While definitely not on the same scale nor on the same level of scrutiny, the U.S. has seen similar applications in recent years as well. A startup co-founded by a friend of mine, Mark43, develops a cloud-based system that helps police officers, first aid responders, and others manage their vast amounts of data and use machine learning to gather operational insights. (https://www.fastcompany.com/40426359/the-big-business-of-police-tech) Your first question will largely depend on the jurisprudence of each individual country.
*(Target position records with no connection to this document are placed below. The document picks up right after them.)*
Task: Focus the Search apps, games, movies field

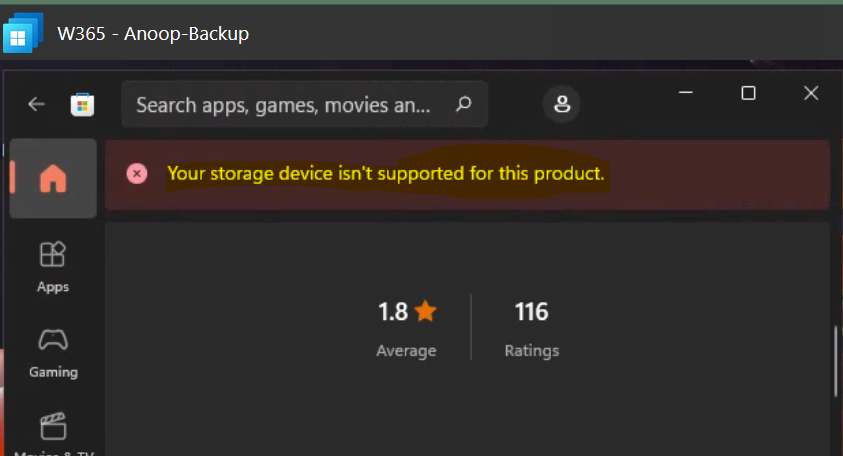Action: (x=283, y=104)
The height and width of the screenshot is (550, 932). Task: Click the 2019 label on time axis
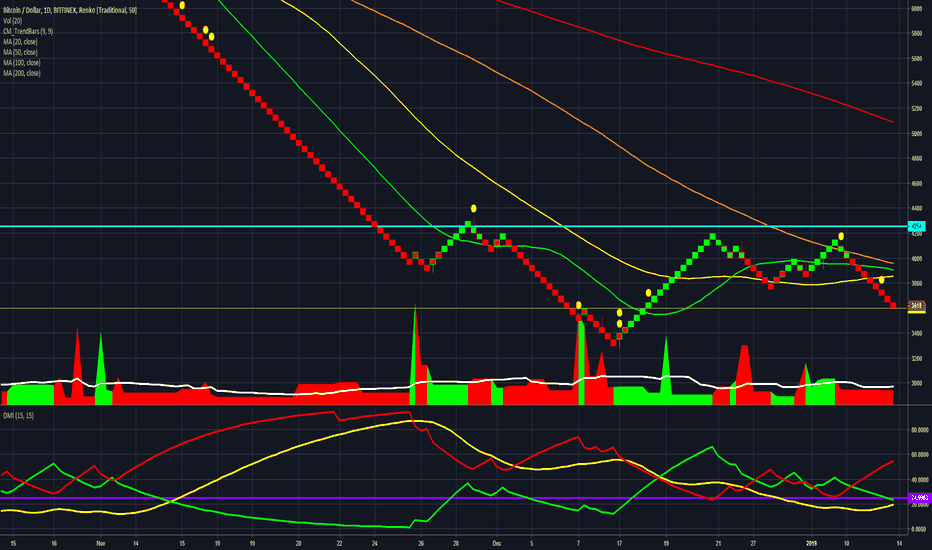(x=812, y=543)
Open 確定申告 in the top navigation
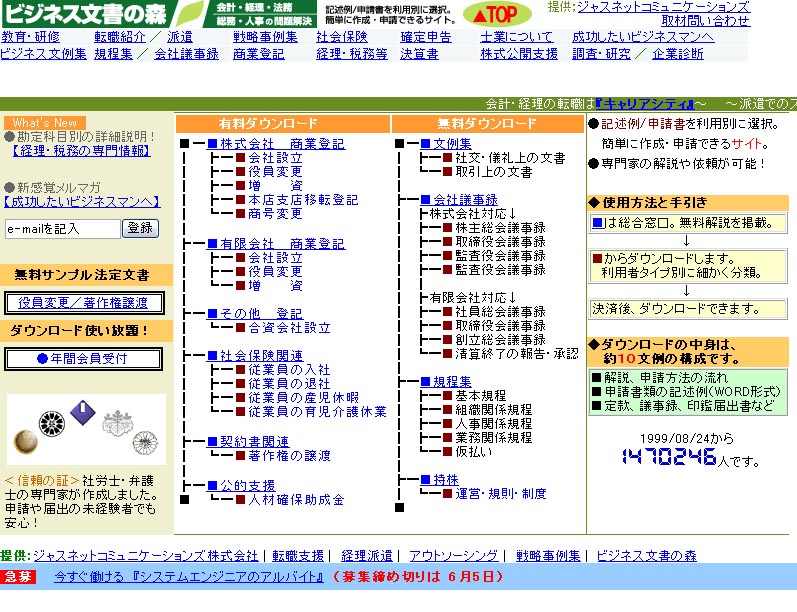The width and height of the screenshot is (797, 612). click(425, 37)
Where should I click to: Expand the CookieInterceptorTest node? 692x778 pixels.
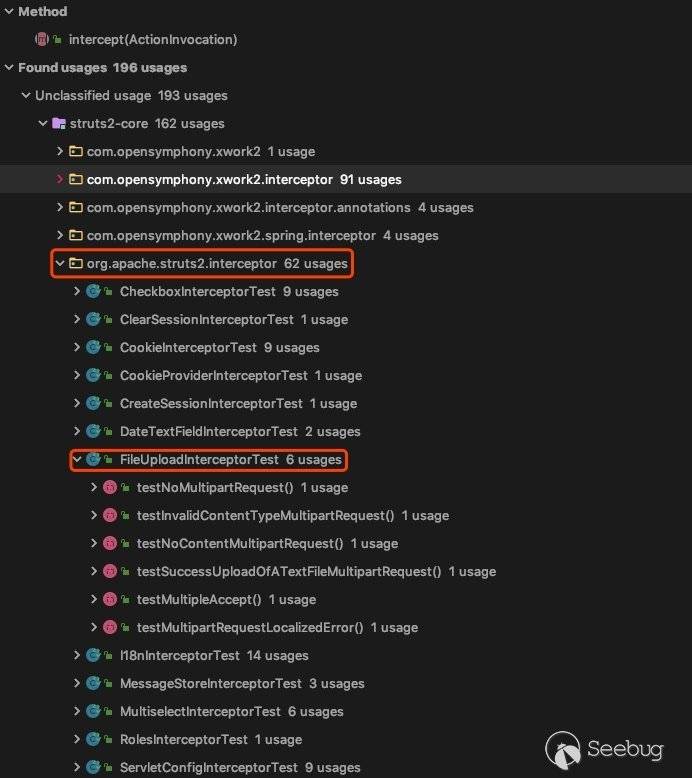[x=77, y=348]
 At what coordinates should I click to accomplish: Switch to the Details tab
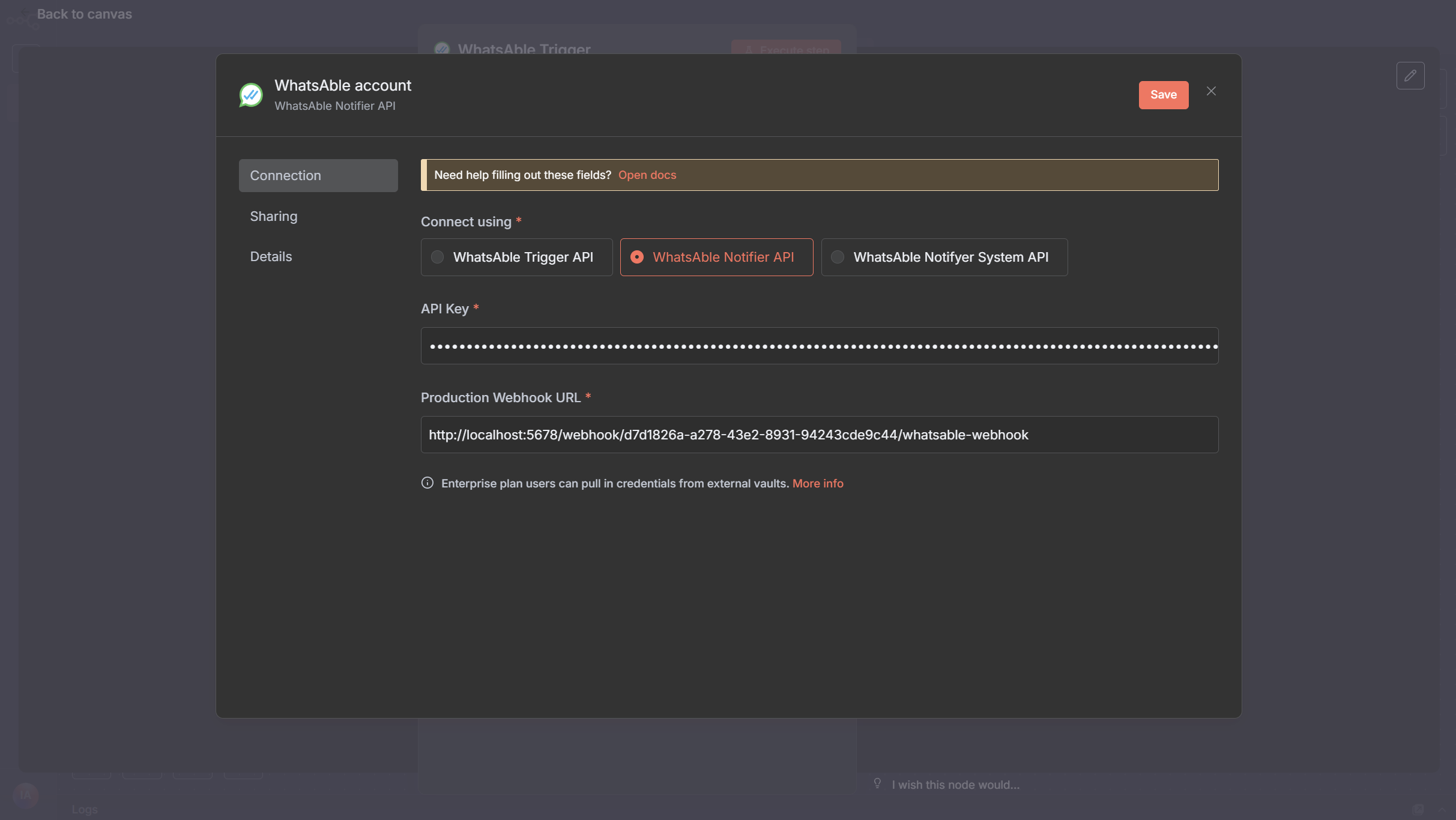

I can see a future where countries with strong privacy protection laws such as the U.S. do not go as far with this technology as countries with centralized governmental power such as China. As for preventing abuse, this is where I am quite wary of implementing such technologies. Those who end up in charge of this system need to be held to the highest standards of integrity and secrecy, which is far easier said than done.
P.S. The movie “Eagle Eye” is an action film premised on the FBI’s secret machine learning AI going rogue and deciding that the assassination of the entire government is the only way to protect the U.S. constitution. Fascinating plot, decent movie.
It’s fascinating, and frankly a bit horrifying to see how this model can be so biased against minority groups. In my post, I highlighted a similar program in Chicago that uses machine learning to predict where violent crimes may occur. The data used in that case can easily be biased as it is based primarily on reports from police officers who may be biased in how they write reports or how they current police in general. I would have hoped that collecting data that is not inherently biased (e.g., a surveillance camera) would remove some bias from the predictive algorithm, but unfortunately that does not appear to be the case. I’m wondering if that is because the data that initially created the algorithm had a disproportionate number of minorities who had committed crimes, or if there is another confounding factor here. I am curious if the Chinese police force has a way to manually adjust for these biases, or if they are simply following the algorithm. Given the fact that most algorithms continue to learn over time, a small bias against minorities initially, will compound over time.
Almost wrote my paper on this – would love to talk to you about it Tom Thompson, whoever you are!